A partir de este anhelo enraizado en la condición humana pueden darse razones inteligibles a favor de la sinceridad y contra el engaño o a favor del apoyo al débil frente a su aniquilación. Comprender en cambio los motivos por los que la masturbación es un grave pecado o las transfusiones de sangre son abominables exige fe en revelaciones misteriosas en las que no todo el mundo está dispuesto a creer. Desde luego, quienes hagan suyas esas convicciones deben ser respetados y tienen derecho a comportarse de acuerdo con su propio patrón de excelencia, pero dicho criterio pertenece a la religión, no a la ética. La ética se distingue de la religión en su objetivo (la primera quiere una vida mejor y la segunda algo mejor que la vida) y en su método (la primera se basa en la razón y la experiencia, la segunda en la revelación). Pero es que además la ética es cosa de todos, mientras que la religión es cuestión de unos cuantos, por muchos que sean: las personas religiosas también tienen intereses éticos, mientras que no todo el que se interesa por la ética ha de tener intereses religiosos. Lejos de ser una alternativa, la ética y la religión sirven para ejemplificar ante los estudiantes la diferencia entre aquellos principios racionales que todos podemos comprender y compartir (sin dejar de discutirlos críticamente) frente a doctrinas muy respetables pero cuyo misterio indemostrable sólo unos cuantos aceptan como válido. Precisamente éste puede ser el primer tema que un buen profesor de filosofía brindará como reflexión ética inicial a sus alumnos.

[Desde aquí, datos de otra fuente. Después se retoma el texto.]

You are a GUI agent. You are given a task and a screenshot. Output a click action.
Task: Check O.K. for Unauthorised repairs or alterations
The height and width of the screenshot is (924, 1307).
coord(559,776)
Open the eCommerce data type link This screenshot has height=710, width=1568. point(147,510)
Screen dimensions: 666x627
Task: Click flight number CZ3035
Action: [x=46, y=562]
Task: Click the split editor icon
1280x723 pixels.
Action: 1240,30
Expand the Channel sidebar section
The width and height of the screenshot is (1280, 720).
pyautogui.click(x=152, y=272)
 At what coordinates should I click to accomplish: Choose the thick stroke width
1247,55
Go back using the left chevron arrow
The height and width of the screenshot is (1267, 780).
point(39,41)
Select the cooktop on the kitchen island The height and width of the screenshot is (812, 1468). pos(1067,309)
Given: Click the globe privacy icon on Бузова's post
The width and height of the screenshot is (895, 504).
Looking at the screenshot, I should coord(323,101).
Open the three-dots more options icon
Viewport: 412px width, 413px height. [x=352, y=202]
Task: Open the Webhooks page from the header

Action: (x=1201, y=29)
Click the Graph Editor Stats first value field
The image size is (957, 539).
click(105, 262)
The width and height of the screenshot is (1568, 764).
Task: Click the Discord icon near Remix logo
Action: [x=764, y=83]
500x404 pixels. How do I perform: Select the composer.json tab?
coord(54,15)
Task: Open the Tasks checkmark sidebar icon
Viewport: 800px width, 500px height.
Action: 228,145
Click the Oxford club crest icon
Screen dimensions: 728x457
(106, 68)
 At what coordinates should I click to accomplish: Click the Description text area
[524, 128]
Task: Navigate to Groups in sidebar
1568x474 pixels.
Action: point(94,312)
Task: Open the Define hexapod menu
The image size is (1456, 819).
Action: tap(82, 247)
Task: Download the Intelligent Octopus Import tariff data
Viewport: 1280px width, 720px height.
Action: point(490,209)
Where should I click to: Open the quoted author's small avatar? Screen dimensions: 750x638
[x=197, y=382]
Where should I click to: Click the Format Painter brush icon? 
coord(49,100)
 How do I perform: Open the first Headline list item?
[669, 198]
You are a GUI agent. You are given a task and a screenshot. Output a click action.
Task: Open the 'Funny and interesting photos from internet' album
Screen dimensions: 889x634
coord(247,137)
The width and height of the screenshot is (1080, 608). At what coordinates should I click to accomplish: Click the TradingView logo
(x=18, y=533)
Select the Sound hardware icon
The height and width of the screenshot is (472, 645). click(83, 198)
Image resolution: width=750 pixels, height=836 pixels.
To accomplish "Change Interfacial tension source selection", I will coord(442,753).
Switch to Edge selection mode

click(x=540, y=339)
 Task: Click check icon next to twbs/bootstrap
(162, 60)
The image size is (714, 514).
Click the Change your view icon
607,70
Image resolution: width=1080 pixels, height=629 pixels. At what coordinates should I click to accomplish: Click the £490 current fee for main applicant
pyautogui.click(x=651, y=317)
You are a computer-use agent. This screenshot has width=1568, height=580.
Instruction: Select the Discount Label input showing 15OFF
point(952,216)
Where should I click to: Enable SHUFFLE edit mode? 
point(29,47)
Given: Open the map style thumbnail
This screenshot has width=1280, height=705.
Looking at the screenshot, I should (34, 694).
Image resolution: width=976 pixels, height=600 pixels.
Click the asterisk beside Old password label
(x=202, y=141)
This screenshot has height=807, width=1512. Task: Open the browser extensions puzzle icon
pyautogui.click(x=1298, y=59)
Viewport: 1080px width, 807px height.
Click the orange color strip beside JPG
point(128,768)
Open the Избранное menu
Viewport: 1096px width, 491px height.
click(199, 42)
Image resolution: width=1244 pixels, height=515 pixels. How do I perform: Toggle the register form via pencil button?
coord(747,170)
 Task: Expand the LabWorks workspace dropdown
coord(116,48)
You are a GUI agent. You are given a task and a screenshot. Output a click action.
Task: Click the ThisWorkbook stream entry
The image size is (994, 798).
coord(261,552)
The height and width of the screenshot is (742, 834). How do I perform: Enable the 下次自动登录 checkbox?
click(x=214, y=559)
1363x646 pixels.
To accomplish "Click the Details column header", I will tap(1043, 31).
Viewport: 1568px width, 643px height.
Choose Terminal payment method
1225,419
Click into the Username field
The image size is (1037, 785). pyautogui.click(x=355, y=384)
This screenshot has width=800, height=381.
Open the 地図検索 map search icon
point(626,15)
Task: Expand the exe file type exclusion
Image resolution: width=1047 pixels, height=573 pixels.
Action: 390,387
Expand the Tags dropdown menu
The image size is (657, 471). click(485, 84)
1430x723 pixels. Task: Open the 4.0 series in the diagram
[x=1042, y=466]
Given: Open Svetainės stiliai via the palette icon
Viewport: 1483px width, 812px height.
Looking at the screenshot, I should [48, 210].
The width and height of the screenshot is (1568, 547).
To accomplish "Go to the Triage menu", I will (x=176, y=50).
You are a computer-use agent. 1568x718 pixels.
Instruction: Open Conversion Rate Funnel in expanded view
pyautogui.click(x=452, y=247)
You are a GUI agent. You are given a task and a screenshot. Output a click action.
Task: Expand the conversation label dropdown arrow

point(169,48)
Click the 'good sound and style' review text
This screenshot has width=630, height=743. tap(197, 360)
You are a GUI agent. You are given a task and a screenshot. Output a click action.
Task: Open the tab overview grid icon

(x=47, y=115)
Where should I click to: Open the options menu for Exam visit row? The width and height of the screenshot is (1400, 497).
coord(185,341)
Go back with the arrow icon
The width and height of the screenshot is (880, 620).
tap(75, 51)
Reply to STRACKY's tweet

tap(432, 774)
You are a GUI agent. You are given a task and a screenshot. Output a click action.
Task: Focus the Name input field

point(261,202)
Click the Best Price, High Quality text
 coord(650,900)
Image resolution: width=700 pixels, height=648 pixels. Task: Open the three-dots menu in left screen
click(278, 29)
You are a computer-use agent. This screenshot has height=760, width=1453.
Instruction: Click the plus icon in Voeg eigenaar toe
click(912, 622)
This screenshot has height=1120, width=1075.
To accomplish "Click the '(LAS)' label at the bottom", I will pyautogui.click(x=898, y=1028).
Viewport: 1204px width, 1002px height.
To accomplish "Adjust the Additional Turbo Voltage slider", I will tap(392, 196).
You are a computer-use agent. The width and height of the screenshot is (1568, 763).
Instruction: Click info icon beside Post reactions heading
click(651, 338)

¿Y la instrucción religiosa para aquellos que la deseen o quieran que la reciban sus hijos? Es una opción privada de cada cual que el Estado no debe obstaculizar en modo alguno pero que tampoco está obligado a costear a los ciudadanos. La catequesis es libre en una democracia pluralista, pero sin duda gana en libertad y diversidad cuando el ministerio público ni la financia ni la administra. Quizá los planes de estudio puedan incluir alguna asignatura que trate de la historia de las religiones, de símbolos y mitologías, con preferente atención si se quiere a la tradición greco-romano-cristiana que tan importante es para comprender la cultura europea a la que pertenecemos. Pero no será prescriptiva sino descriptiva: no se ocupará de formar a los creyentes sino de informar a los estudiantes. Y desde luego no ha de estar a cargo de un cuerpo especial de profesores vinculado al obispado (ni a los ulemas, ni a los rabinos, ni a los derviches...) sino de especialistas en filosofía, en historia o en antropología. Sólo así podrá ser evaluada para el currículo académico como cualquier otra, porque la fe —al menos la buena fe— no admite puntuaciones terrenales. Y su inclusión o no en los planes de estudio debe atender a las mismas consideraciones que cualquier otra materia docente, no a quienes usan como argumento los pactos con una Iglesia que además resulta estar encabezada por un Estado extranjero. No voy a entrar en el contenido de esa asignatura hipotética, pero supongo que no podrá obviar la mención de las numerosas libertades públicas de que hoy gozan los Estados democráticos que se consiguieron gracias a la lucha de muchos incrédulos contra el influjo reaccionario de las iglesias, que sólo suelen hacerse civilmente tolerantes cuando pierden o ven radicalmente disminuida su autoridad social.